Em um certo contraste com os dois anteriores, Anthony Blinkin, Secretário de Estado dos Estados Unidos, fez um discurso com uma visão negativa em relação a ambas as situações do Mar do Sul da China e da Criméia. Ele afirmou que os princípios da ordem marítima estão sob ameaça no Mar do Sul da China, onde existem encontros perigosos entre navios e ações provocativas para se avançar reivindicações marítimas ilegais. Outrossim, ele relembrou o Tribunal Arbitral criado cinco anos atrás, que emitiu uma “decisão unanime e legalmente vinculante, rejeitando firmemente tal expansão ilegal como inconsistente perante o direito internacional”. Além disso, ele mencionou que Estados estão ilegalmente clamando interesses no Golfo Persa e no Mar Negro, reafirmando o apoio Estadunidense à soberania da Ucrânia, e estressando que quando nações pretendem redesenhar fronteiras, elas minam a igualdade soberana dos Estados Membros, um princípio orientador das Nações Unidas.[3]

Curiosamente, o representante dos EUA afirmou que a comunidade internacional tem se beneficiado longamente da ordem marítima baseada em regras, onde a Convenção das Nações Unidas sobre o Direito do Mar de 1982 estabelece o quadro jurídico para as atividades no mar.[4] Os Estados Unidos, no entanto, não ratificaram a Convenção.
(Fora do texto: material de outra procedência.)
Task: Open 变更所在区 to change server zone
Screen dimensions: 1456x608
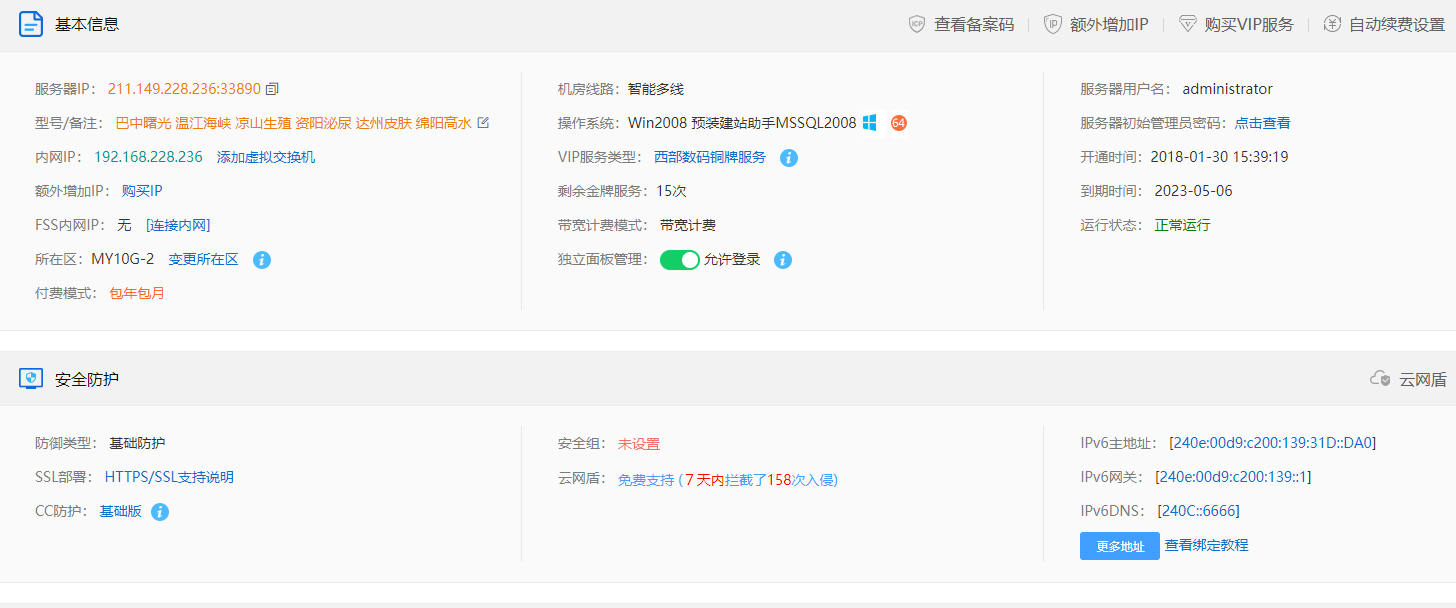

O senado estadunidense ainda não chegou na maioria de dois terços necessária para tal ratificação, apesar dos pedidos feitos pelos presidentes Clinton, Bush e Obama em favor da aprovação.[5] A maioria dos que argumentam contra a ratificação continuam a criticar os termos do regime de mineração do fundo do mar baseados em uma preocupação única do Presidente Reagan rejeitando o tratado de 22 anos atrás.[6] Isso faz com que a posição deles seja um pouco contraditória quando criticam terceiros Estados, colocando-os em um local desconfortável.

Por fim, em 9 de Agosto, em conexão com as considerações do Conselho, o Presidente do CSNU emitiu um Presidential Statement em nome do Conselho endereçando o tópico discutido. Dentre as afirmações incluídas no documento, pode-se destacar a consideração de que “o direito internacional, como refletido na Convenção das Nações Unidas sobre o Direito do Mar de 10 de Dezembro de 1982, estabelece o quadro legal aplicável às atividades no oceano, incluindo o combate a atividades ilícitas no mar”[7]. Esta é uma reivindicação forte considerando o quão complexo ainda é para alguns Estados aderir à CONVEMAR completamente.
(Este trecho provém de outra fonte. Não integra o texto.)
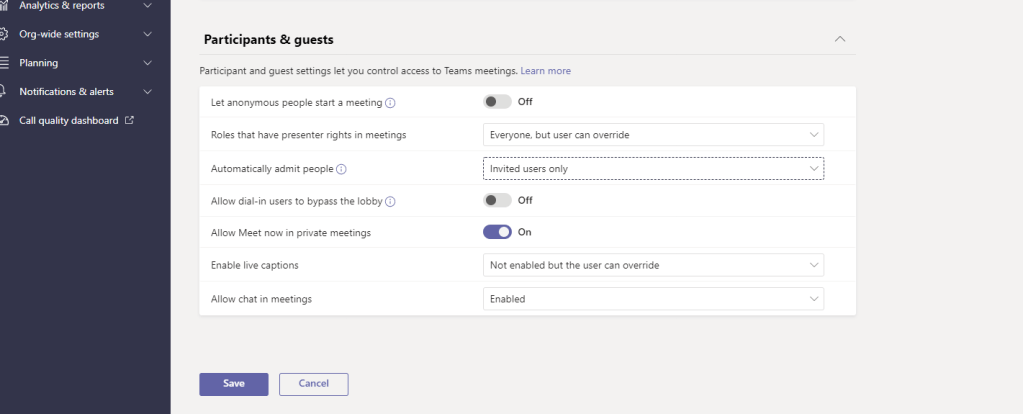Turn off Allow Meet now in private meetings
1023x414 pixels.
click(497, 232)
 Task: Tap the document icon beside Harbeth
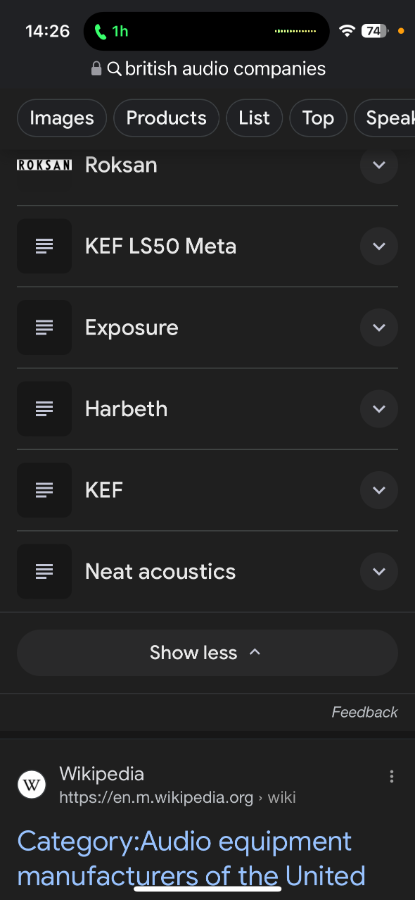(x=44, y=409)
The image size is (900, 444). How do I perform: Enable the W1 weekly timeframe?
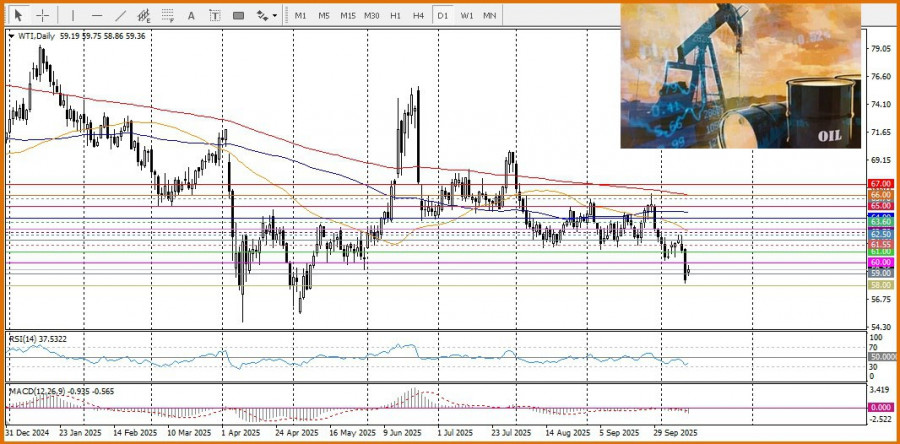(467, 15)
Ademais, o Presidential Statement incluiu uma convocação para os Estados Membros considerarem, conforme apropriado, a ratificação, ou a ascensão a, e a implementação de diversas convenções como a Convenção das Nações Unidas contra o Crime Organizado Transnacional e a Convenção Contra o Tráfico Ilícito de Entorpecentes e Substâncias Psicotrópicas[8] – embora a escolha de não ter incluído a CONVEMAR aqui seja uma escolha interessante.
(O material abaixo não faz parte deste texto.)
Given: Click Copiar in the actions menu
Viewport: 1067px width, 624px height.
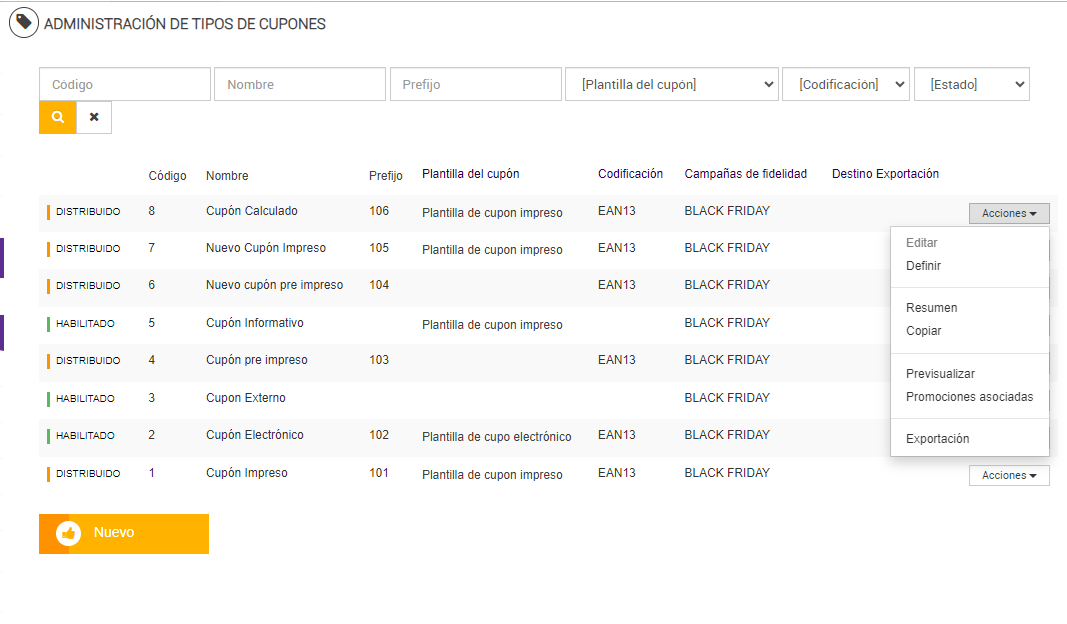Looking at the screenshot, I should coord(923,331).
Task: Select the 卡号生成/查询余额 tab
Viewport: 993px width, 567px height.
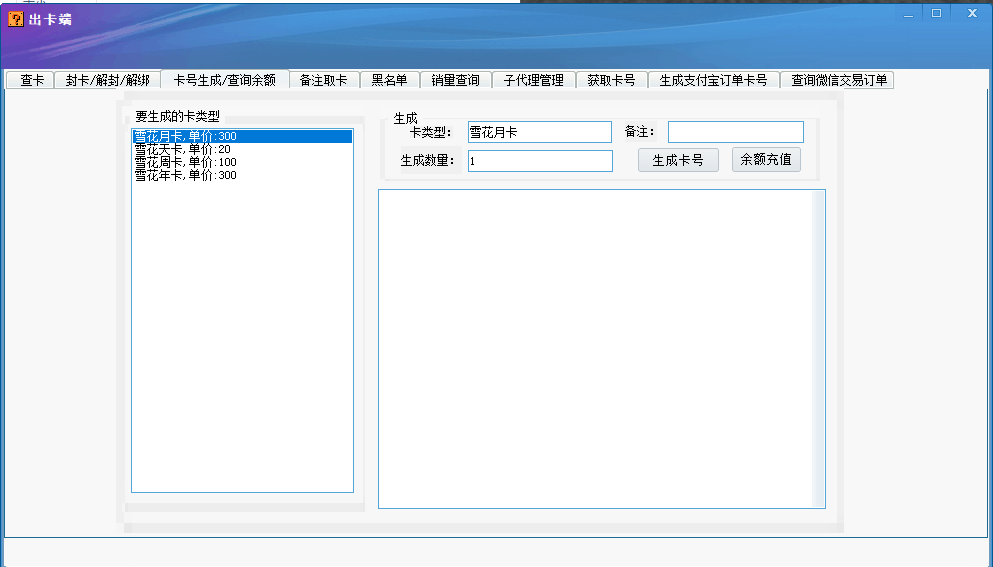Action: coord(225,80)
Tendo dito isso, estes detalhes são importantes porque o Primeiro-Ministro Indiano, Presidente em exercício do Conselho para o mês de Agosto, decidiu tomar uma abordagem que buscou construir um consenso, iniciando consultas com todos os membros do CSNU meses antes para este fim.[9] Portanto, embora o regime legal da CONVEMAR seja reconhecido como um que reflete o direito internacional, a Convenção não foi incluída no parágrafo em que o documento lista um hall de tratados perante os quais os Estados Membros são chamados a ratificar e ascender – tal adição provavelmente não seria atingida por consenso. Claro, malgrado o fato de que presidential statements sejam um documento oficial do Conselho, feito pelo presidente em nome do Conselho, estes não são uma fonte vinculante no direito internacional. No entanto, ter o regime legal da CONVEMAR sendo discutido neste palco multilateral e ter todos estes Estados abordando suas posições legais perante o assunto nos encontros é, no mínimo, bem interessante.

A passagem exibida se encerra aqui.